La semaine prochaine, à Toronto, une galerie d'art présentera les toiles de Tom Roberts dont l'Ordre du Canada a reconnu le génie artistique. Ce dernier est mort il y a quelques années. Il avait l'habitude d'aller en Gaspésie et de peindre les phares disséminés dans cette région. Il serait honteux que l'un ou l'autre de ces phares disparaissent car ils ajoutent un attrait spécial à notre paysage. C'est également une source d'inspiration pour nos artistes. Chose certaine, ils sont magnifiques.

Le président: Voulez-vous répondre aux observations du sénateur Mahovlich?

Mme Cameron: Je conviens que les phares sont très beaux et qu'un grand nombre d'entre eux revêtent une importance historique.
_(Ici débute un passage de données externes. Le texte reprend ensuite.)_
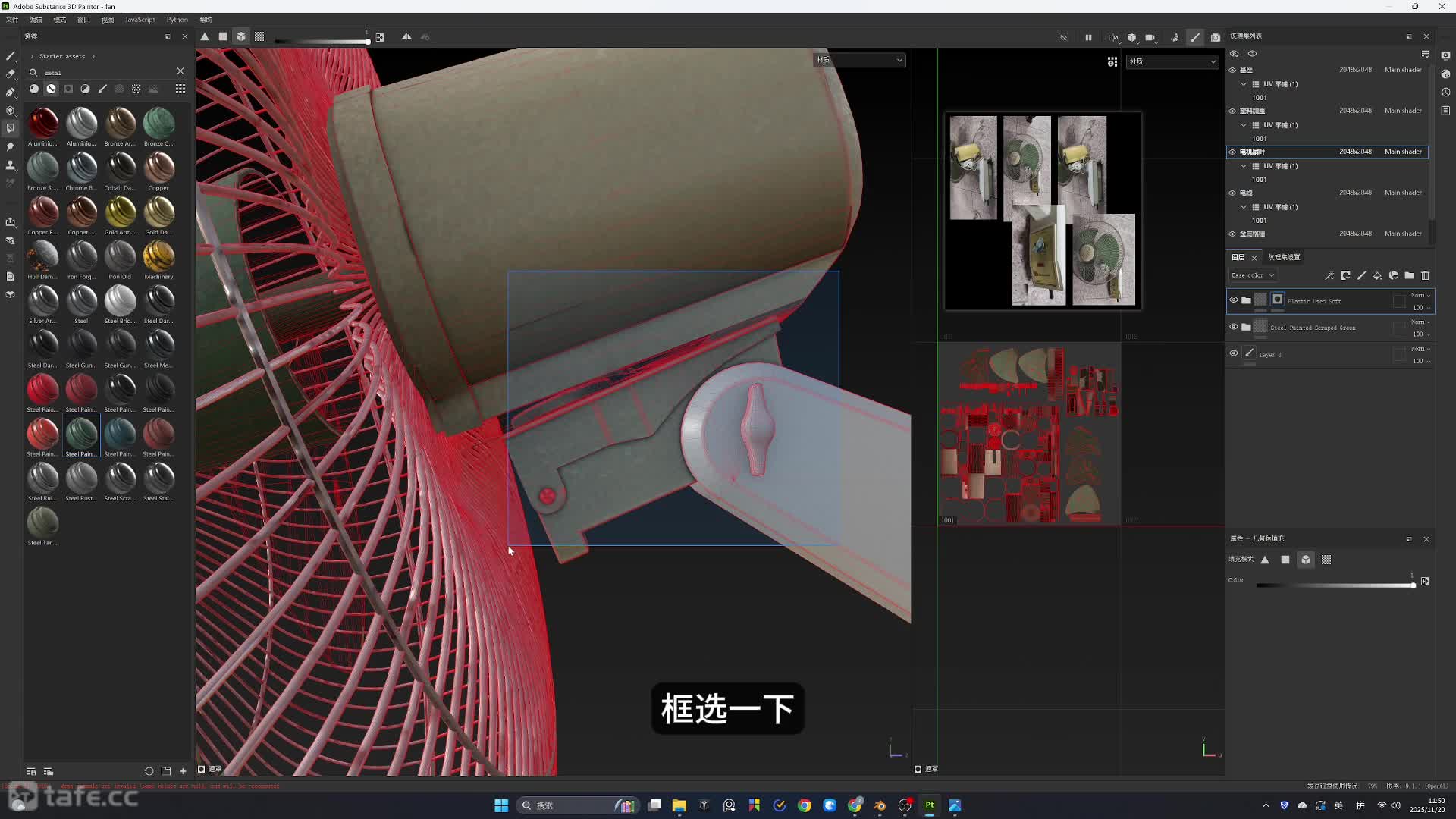Image resolution: width=1456 pixels, height=819 pixels.
Task: Open the 3D viewport material dropdown
Action: [860, 60]
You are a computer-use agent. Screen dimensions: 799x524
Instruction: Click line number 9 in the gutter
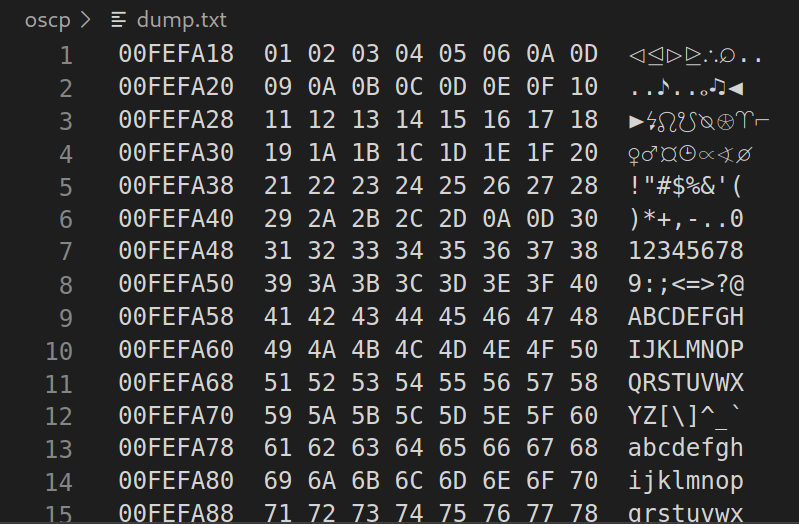66,319
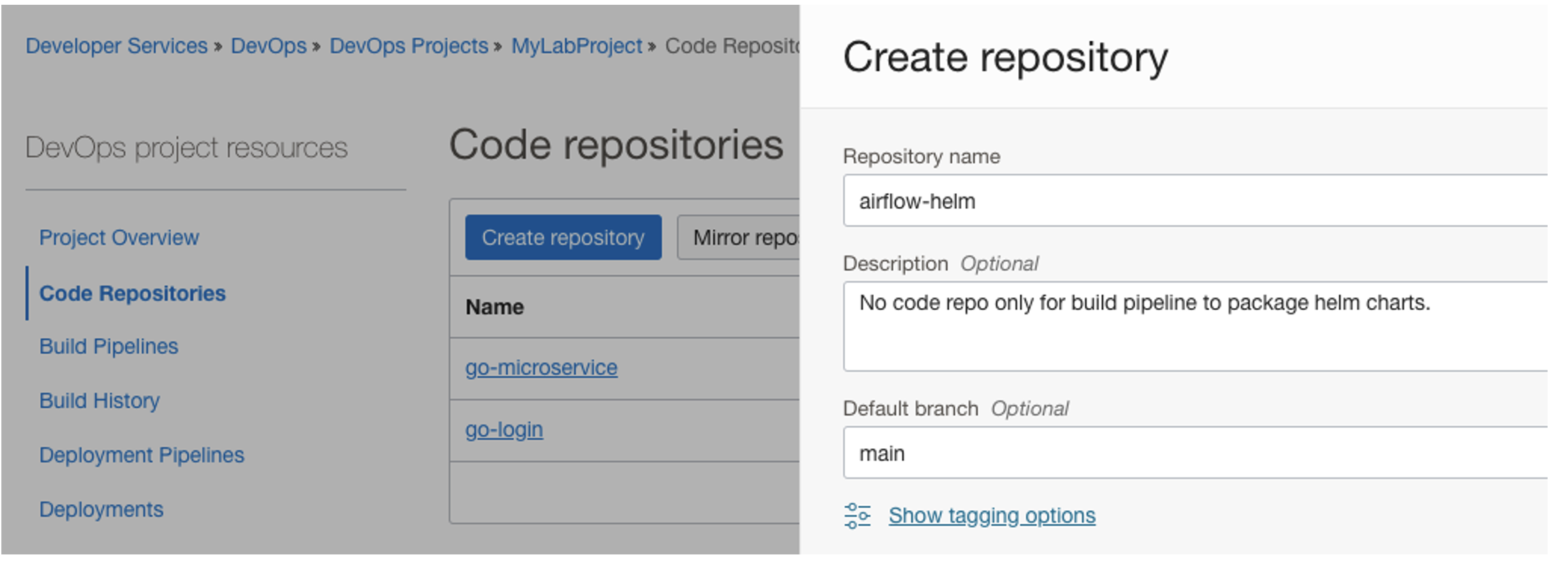Screen dimensions: 1568x566
Task: Open the go-login repository link
Action: coord(504,429)
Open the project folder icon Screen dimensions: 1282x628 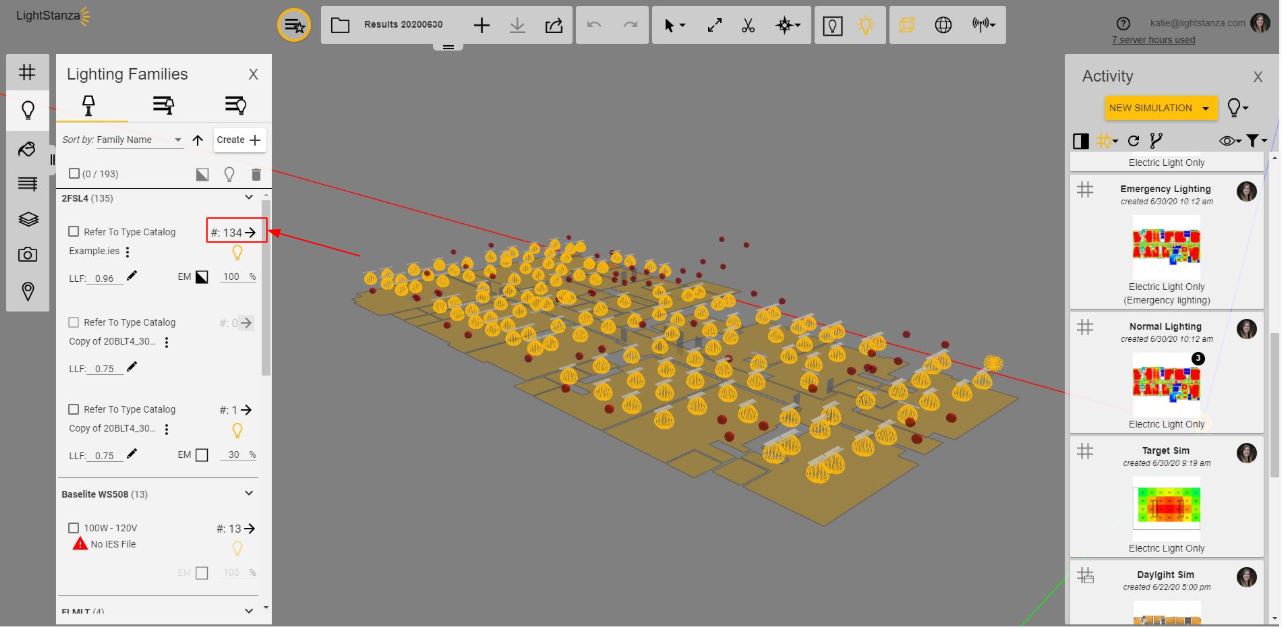pos(340,25)
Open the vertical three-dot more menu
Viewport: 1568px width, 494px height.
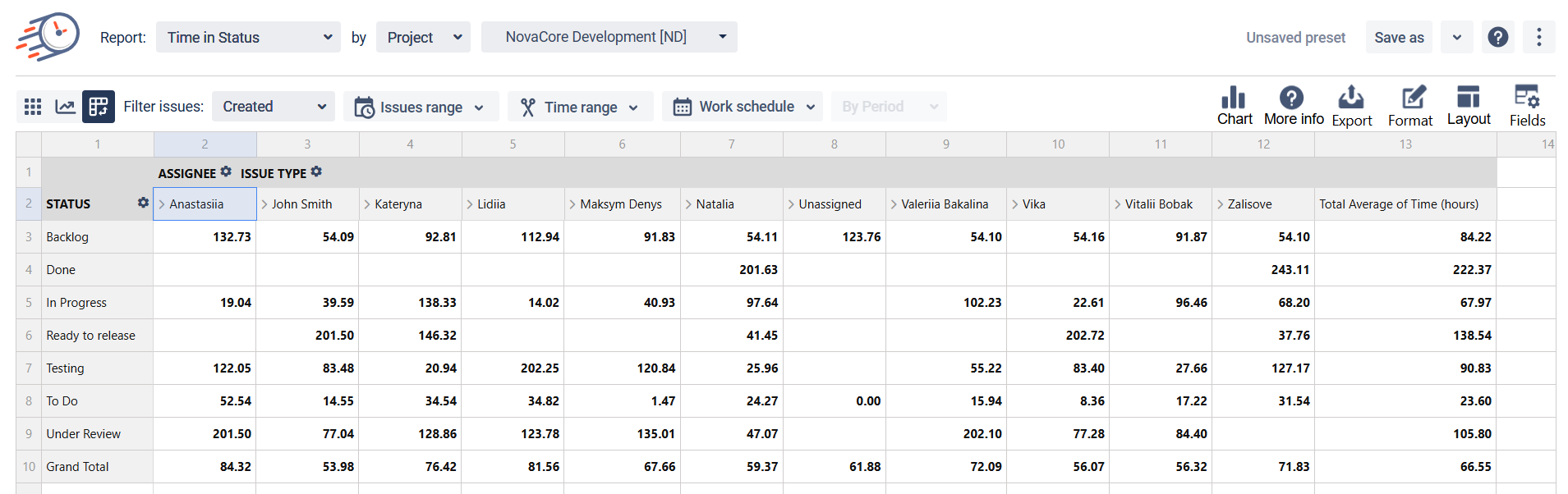coord(1538,38)
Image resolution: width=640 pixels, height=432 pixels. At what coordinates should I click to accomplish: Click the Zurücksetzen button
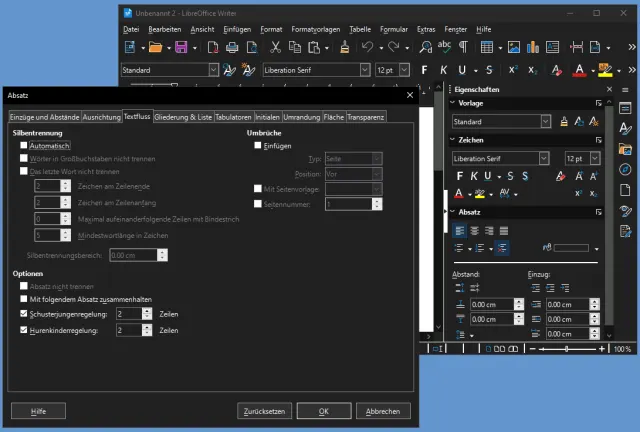click(x=264, y=411)
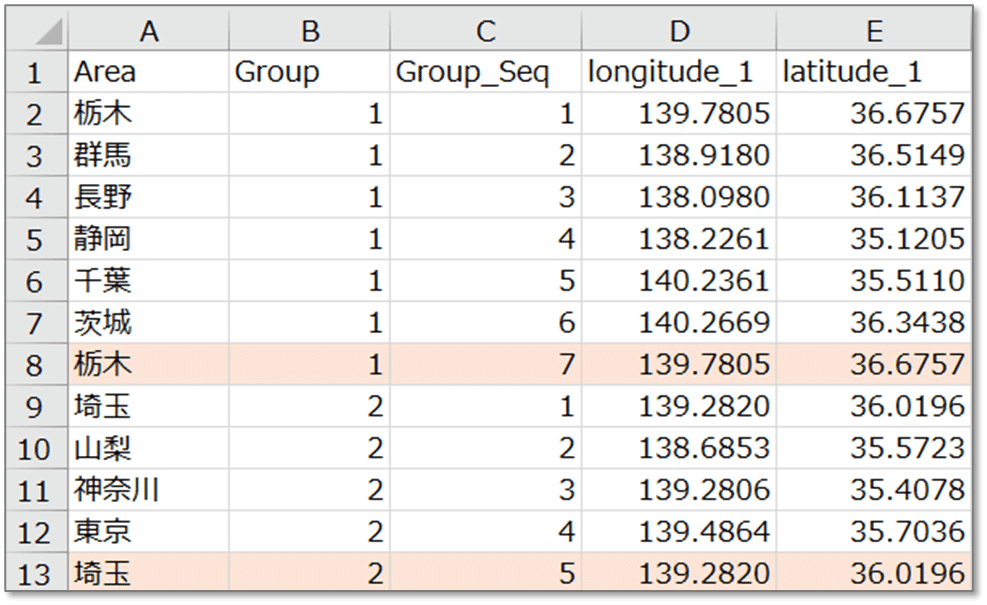Select the highlighted 埼玉 cell in row 13
Image resolution: width=987 pixels, height=605 pixels.
coord(149,572)
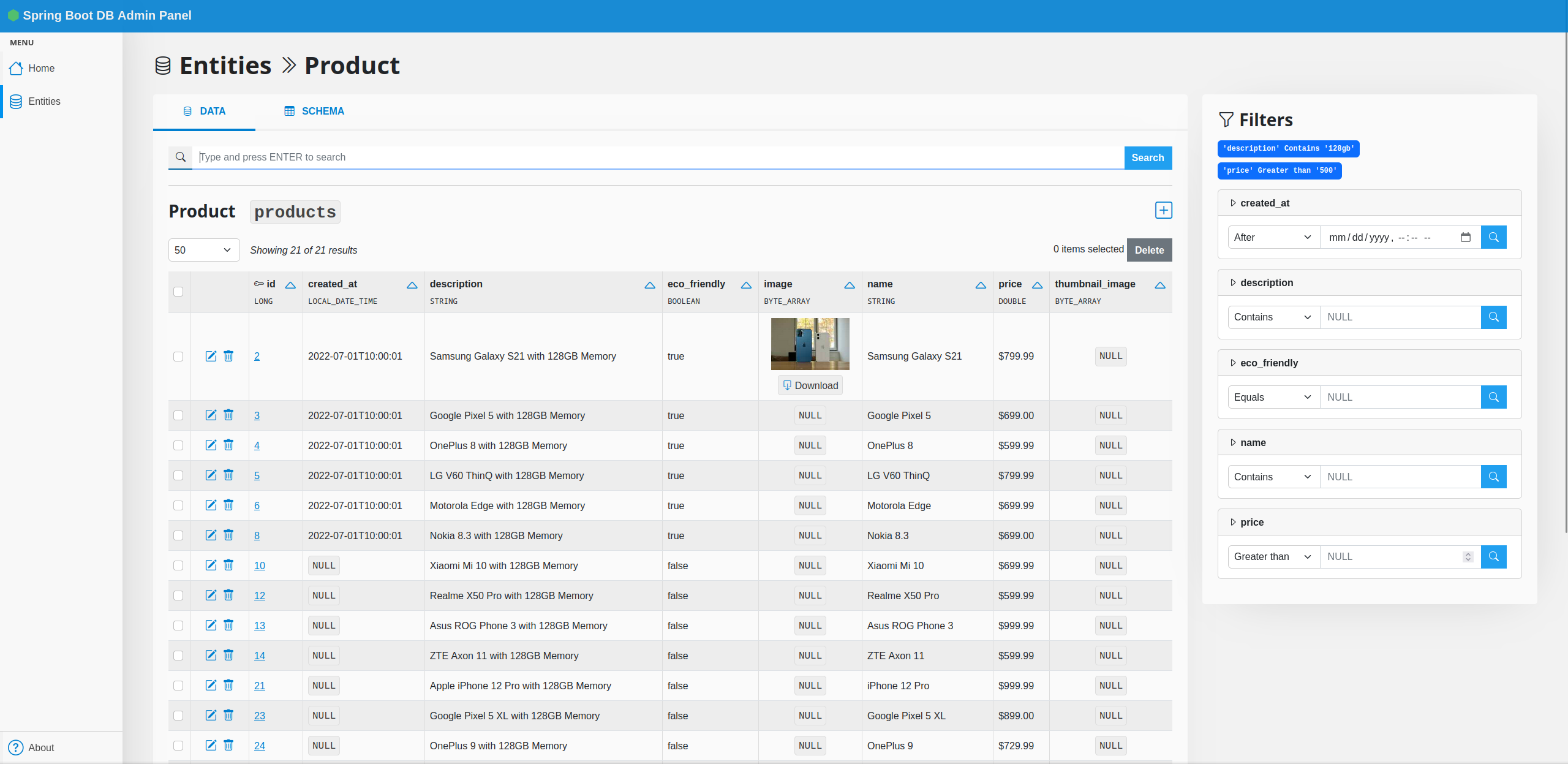The height and width of the screenshot is (764, 1568).
Task: Select Entities in the sidebar
Action: (44, 101)
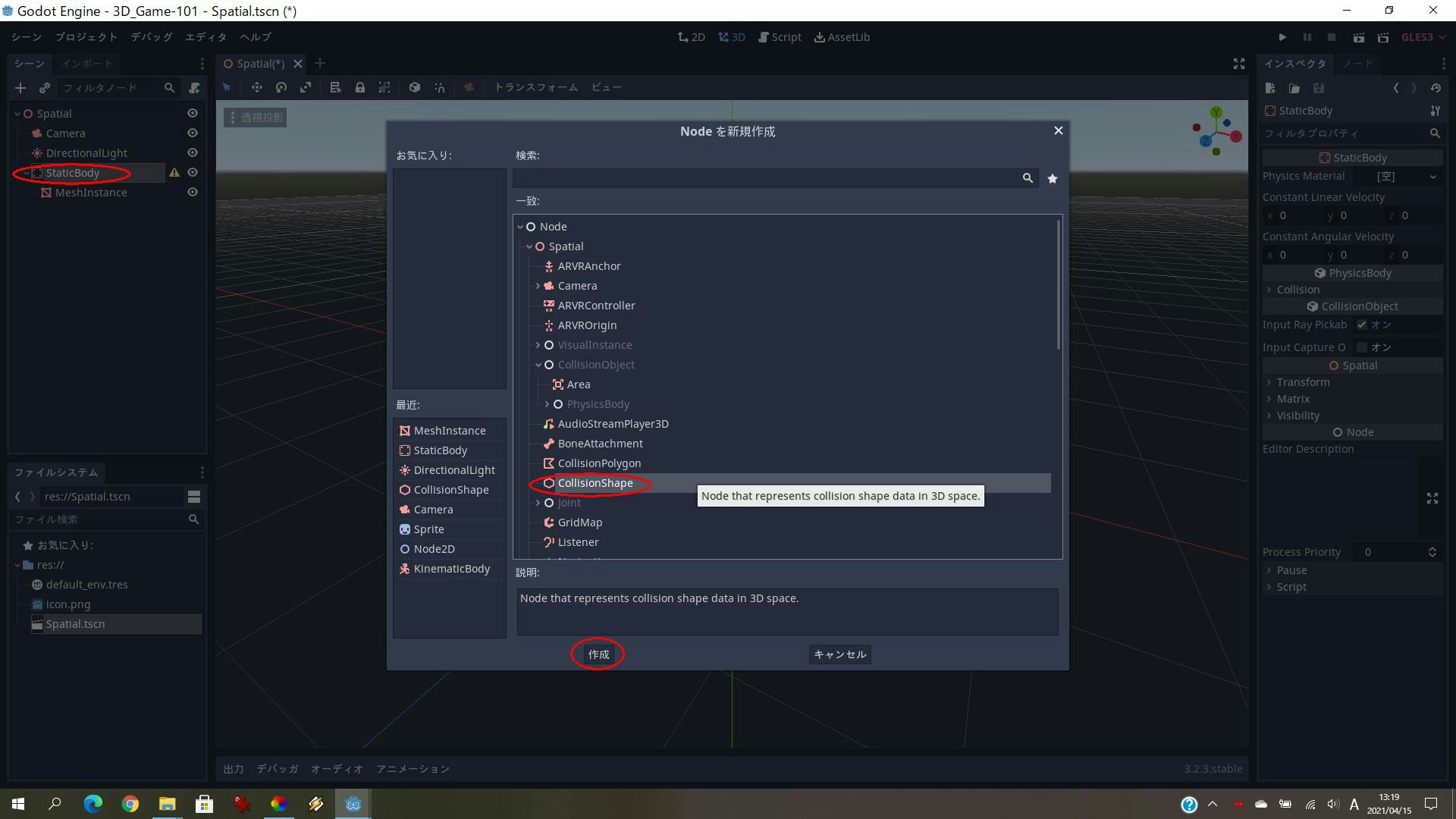The image size is (1456, 819).
Task: Toggle visibility of DirectionalLight node
Action: (193, 153)
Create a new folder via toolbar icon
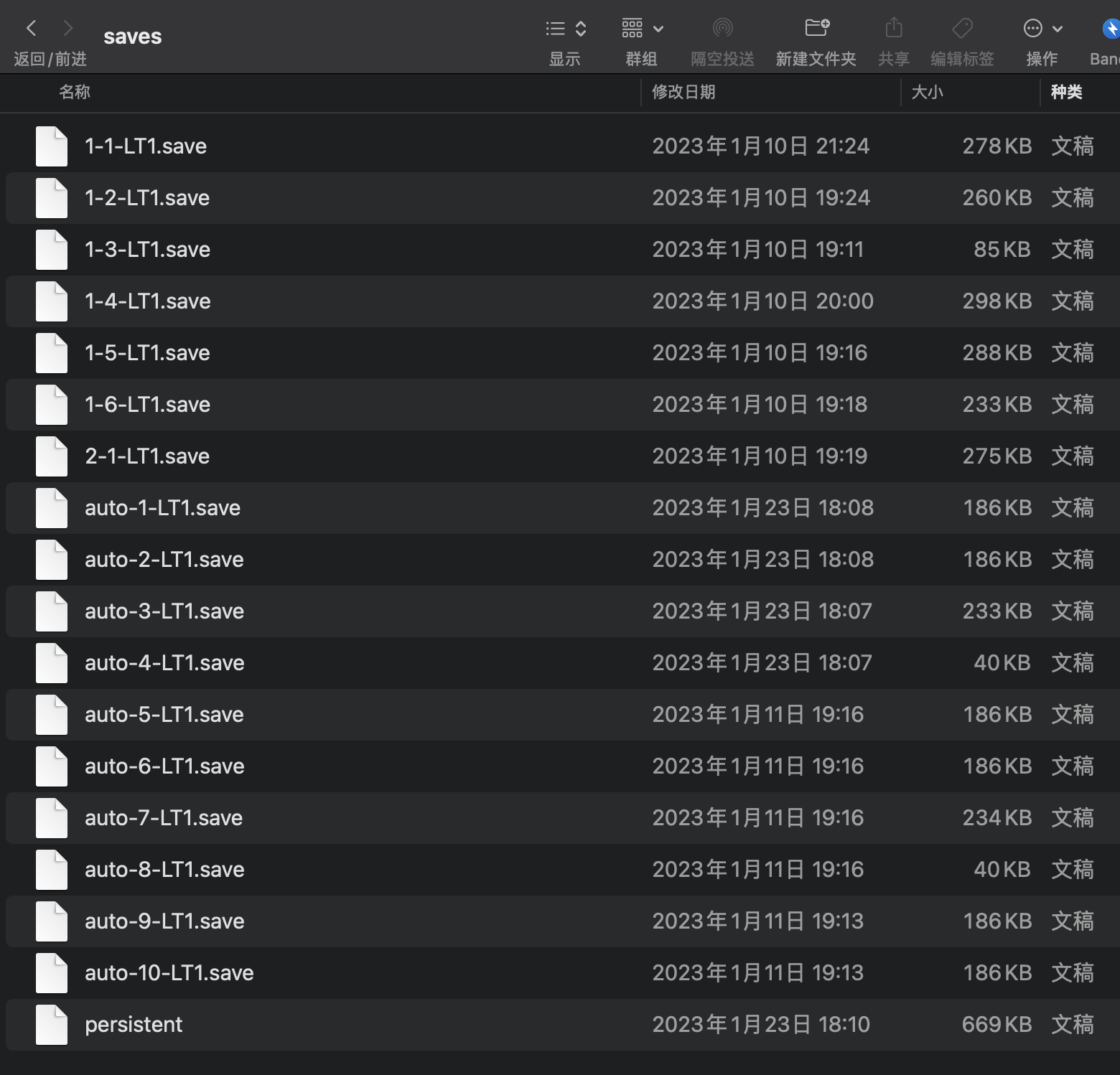 pos(816,29)
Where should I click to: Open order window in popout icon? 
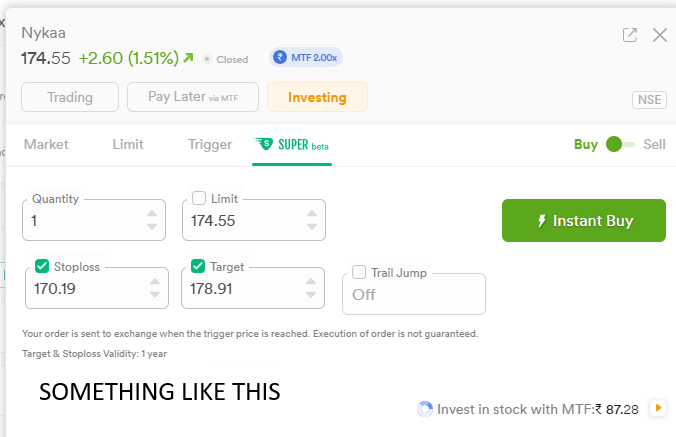point(630,35)
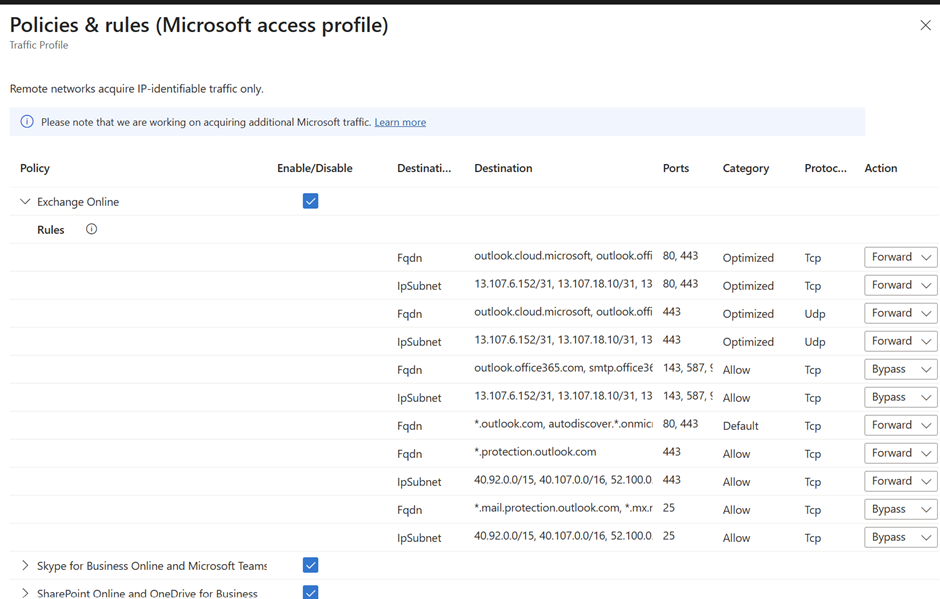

Parcs Canada a le mandat de garantir l'intégrité commémorative des lieux historiques nationaux, ce qui signifie en assurer la protection.

Pour revenir à la mesure à l'étude, il n'est pas question que Parcs Canada assume la responsabilité des phares du Canada. Nous n'avons pas les ressources pour le faire. L'objectif du projet de loi, si j'ai bien compris, est de faire en sorte qu'il existe un processus qui permette des consultations publiques adéquates ainsi que l'aliénation de certains phares de l'inventaire fédéral étant donné qu'on n'en a plus besoin pour des raisons opérationnelles. Cependant, ils devraient quitter l'inventaire tout en bénéficiant d'une protection s'ils ont un caractère patrimonial. C'est ainsi que j'interprète l'objet du projet de loi.

Le président: Le sénateur Mahovlich a énoncé un aspect important pour bon nombre d'entre nous. En effet, nous craignons que ces phares ne disparaissent. Sans vouloir mettre en cause la volonté de Pêches et Océans de se plier aux lignes directrices du Conseil du Trésor pour ce qui est de dépenser l'argent des contribuables, certains d'entre nous craignent qu'une partie de ces phares disparaissent. Comme l'a mentionné le sénateur Mahovlich, des toiles d'un artiste renommé où l'on retrouve des phares seront bientôt en montre à Toronto et il se pourrait fort bien qu'elles ravivent chez d'autres Canadiens le désir de voir ces phares qui auront peut-être disparu. Ce serait très triste.

Le sénateur Mahovlich: Vous avez dit que la loi visant à protéger les gares ferroviaires patrimoniales était entrée en vigueur en 1988?

Mme Cameron: Oui.

Le sénateur Mahovlich: Qu'est-ce qui se passait auparavant? Les gares disparaissaient-elles, tout simplement?

Je viens d'une petite ville du nord de l'Ontario. Jeune garçon, j'étais camelot et j'attendais à la gare l'arrivée des journaux. Cette gare n'existe plus. La route passe précisément à l'endroit où elle se trouvait. J'ignore si elle a été démolie avant 1988 ou 1990, mais lorsque je suis retourné chez moi l'été dernier, elle avait disparu.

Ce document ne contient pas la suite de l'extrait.